The reports of the sportsmen’s guns may be heard, and their dogs may be seen in the stubble-fields manœuvreing like well-drilled soldiers promptly obeying every command of their masters.
And far and wide—in the cold Northern regions, in the pine woods of Maine, in the Rocky Mountains of the West—the hardy trappers are busy collecting their traps and making preparations, or are already engaged in their annual campaign against all fur-bearing animals.
In order that my reader may not be behind the season, this chapter is devoted to the description of a few simple but effective traps and snares, such as may be made of the material always at hand, with the aid of a pocket-knife, hatchet, or other tools within the reach of boys.
Rats.
We have in North America more than fifty kinds of rats and mice, the largest of which is the muskrat. Next in size comes the great, ugly brown rat.

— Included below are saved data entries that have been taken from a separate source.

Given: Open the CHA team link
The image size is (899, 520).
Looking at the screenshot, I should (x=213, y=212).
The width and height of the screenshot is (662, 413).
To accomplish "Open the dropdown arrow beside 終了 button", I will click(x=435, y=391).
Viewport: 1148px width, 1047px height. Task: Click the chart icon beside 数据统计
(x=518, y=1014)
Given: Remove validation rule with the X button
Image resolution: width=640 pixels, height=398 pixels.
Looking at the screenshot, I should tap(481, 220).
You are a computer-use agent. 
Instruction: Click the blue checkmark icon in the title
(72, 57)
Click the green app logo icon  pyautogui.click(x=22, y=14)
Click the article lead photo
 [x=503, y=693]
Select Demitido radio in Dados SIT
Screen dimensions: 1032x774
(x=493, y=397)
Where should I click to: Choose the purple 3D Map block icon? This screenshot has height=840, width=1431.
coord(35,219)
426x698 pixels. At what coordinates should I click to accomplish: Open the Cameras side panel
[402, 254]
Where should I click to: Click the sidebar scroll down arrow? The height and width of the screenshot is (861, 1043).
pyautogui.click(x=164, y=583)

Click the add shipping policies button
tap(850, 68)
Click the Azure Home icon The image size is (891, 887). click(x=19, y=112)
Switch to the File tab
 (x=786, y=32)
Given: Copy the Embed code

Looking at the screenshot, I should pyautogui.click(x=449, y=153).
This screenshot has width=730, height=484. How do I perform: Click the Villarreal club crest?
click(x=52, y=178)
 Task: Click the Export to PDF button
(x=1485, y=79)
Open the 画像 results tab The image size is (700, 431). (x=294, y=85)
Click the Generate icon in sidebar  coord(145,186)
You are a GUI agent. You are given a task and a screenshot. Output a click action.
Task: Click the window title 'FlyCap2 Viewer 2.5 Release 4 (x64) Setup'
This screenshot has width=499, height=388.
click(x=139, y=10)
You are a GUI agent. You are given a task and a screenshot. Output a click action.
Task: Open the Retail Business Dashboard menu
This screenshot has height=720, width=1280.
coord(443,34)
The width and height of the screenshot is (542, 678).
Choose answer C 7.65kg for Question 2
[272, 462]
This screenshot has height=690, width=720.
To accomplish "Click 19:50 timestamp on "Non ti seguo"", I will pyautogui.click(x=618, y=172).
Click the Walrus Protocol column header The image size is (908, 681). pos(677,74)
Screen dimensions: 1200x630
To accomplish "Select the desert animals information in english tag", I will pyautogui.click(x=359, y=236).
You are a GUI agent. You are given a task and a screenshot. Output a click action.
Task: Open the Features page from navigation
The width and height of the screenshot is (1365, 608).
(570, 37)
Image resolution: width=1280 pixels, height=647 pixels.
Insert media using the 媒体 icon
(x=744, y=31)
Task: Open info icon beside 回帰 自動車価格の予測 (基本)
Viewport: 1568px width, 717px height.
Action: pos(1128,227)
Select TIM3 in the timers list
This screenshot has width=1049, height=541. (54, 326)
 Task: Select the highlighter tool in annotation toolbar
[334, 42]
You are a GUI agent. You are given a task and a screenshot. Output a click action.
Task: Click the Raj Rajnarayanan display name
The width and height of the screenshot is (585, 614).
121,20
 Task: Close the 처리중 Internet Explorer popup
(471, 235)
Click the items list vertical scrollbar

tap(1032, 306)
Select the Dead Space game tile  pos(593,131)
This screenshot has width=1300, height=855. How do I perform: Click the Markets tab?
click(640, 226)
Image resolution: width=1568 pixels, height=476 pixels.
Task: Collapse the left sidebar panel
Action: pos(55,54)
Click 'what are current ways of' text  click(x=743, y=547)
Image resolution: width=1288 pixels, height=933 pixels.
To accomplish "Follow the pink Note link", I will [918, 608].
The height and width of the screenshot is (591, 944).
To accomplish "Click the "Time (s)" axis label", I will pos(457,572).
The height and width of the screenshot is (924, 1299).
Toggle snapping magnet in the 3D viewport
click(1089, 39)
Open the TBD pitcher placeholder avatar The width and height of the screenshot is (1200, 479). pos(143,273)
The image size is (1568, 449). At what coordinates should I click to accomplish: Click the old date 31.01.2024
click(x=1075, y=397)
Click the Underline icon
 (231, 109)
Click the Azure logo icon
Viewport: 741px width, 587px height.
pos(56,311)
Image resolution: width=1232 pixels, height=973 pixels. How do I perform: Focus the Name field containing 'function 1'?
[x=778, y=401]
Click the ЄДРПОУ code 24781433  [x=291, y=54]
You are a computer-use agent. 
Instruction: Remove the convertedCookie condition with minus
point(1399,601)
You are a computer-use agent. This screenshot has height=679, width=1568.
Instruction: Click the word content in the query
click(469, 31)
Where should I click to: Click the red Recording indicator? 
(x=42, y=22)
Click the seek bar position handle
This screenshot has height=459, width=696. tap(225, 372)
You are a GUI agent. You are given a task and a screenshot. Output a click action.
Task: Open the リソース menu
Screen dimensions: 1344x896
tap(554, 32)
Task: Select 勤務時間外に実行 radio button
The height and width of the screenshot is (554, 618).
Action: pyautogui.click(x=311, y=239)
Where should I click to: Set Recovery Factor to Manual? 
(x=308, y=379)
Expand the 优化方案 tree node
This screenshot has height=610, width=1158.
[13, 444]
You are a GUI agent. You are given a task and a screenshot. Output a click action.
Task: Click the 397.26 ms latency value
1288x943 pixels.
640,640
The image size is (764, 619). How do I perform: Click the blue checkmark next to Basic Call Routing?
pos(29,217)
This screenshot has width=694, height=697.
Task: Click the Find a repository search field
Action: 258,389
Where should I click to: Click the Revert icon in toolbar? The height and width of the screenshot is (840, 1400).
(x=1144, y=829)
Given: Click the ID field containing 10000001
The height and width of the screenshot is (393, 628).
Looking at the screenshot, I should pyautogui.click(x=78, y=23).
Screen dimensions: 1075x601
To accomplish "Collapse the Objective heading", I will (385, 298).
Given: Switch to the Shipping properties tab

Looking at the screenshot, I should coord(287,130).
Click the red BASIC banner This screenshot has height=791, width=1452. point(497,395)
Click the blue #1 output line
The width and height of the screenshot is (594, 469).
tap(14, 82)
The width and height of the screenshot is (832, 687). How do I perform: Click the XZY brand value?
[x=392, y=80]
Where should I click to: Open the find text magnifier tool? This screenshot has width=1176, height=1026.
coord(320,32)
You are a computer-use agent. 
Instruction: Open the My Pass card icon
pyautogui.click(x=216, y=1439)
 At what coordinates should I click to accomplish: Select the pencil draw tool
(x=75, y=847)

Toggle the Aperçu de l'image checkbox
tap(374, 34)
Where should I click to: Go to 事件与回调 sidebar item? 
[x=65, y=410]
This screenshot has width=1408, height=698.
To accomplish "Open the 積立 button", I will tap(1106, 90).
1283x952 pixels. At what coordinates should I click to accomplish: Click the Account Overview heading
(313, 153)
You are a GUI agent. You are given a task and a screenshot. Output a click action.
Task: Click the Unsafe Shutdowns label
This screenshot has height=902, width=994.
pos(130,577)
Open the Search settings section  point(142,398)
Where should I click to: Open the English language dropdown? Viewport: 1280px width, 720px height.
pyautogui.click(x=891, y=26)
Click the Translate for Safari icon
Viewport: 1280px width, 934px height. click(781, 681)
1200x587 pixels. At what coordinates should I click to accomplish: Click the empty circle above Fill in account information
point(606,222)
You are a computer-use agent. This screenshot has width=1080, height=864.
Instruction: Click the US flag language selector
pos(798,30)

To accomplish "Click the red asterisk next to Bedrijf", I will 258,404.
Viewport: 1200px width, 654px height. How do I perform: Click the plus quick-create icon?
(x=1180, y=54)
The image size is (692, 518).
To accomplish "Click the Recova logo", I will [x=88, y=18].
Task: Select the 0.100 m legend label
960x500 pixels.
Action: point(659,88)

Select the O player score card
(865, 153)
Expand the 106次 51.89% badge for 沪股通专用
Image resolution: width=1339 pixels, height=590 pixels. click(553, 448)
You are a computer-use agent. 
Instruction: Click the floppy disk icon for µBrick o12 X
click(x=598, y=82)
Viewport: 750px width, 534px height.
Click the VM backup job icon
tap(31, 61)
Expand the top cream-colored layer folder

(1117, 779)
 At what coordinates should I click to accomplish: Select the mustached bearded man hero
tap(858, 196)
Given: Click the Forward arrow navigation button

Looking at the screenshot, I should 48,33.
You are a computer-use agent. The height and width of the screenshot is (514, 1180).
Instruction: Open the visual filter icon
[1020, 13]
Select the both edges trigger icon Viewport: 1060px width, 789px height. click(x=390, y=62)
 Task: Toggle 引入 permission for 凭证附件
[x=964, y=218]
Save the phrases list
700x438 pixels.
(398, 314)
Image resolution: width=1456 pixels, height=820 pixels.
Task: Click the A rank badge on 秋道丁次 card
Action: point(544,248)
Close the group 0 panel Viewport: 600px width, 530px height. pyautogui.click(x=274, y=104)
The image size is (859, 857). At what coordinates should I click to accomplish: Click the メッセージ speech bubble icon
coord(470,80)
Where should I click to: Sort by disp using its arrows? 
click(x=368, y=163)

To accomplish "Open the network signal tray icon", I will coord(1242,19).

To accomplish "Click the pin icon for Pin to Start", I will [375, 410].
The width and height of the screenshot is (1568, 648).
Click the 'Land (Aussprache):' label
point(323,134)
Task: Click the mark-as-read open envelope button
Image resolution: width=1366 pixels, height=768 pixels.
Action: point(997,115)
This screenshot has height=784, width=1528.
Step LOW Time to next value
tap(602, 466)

More than three hundred years ago the black rat found its way from Europe to this country, settled here with our ancestors, and, like them, increased and prospered. The black rat is rather a neater and prettier animal than the now omnipresent Norway brown rat. The latter is of Asiatic origin, and appears to have made its way to this country since the advent of the black rat, which it has supplanted and almost exterminated. The roof rat in the Southern States came originally from Egypt, and the little brown mouse that creates so much mischief in our closets is of Asiatic parent-age. All rats may be caught in traps, and for an amateur trapper the house rat is a go
od subject to practice on. By no means a fool among animals, possessing a due regard for his own safety, and looking with suspicion upon most traps, the Norway brown rat is not so easily caught as one who has never baited a “figure four” might suppose. A very successful way to capture house rats is to carefully close all the doors of the kitchen, barn, or room infested with them, and after removing all small objects from the floor, bait each hole with crumbs of meal and cheese; over the holes place little doors made of tin or wire, hung on with strings or screw-eyes, these doors open but one way and are so arranged that the rat can easily push the door open from the inside, but as soon as the animal makes its appearance in the room the door falls back into place, thus cutting off all retreat. In a short time the room will be overrun with rats, and if allowed to remain undisturbed for a few hours they will all escape through new holes made by their sharp teeth; if a terrier dog or a few cats be let into the room, not many rats will live to tell the tale of the massacre.
The Paper Pitfall.
Over the top of an earthenware jar fasten a piece of writing paper, tightly binding it with a string or elastic band. In the centre of the paper cut a cross as shown in the illustration (Fig. 136). Set the jar in the closet and suspend by a string a piece of toasted cheese over the centre of the jar. If there are any mice in the closet the bait will attract them, but just as soon as the first mouse reaches the centre of the paper he will drop into the jar, and the paper will fly back in place again ready for the next comer. A trap arranged in the same manner can be used for the capture of field mice, shrews, and harvest mice, some of which make odd and amusing pets. All of these pretty little animals may be found in the fields or under brush heaps in the clearings. A barrel covered with stiff brown paper can be used for common rats, but they will gnaw out unless the barrel be partly filled with water.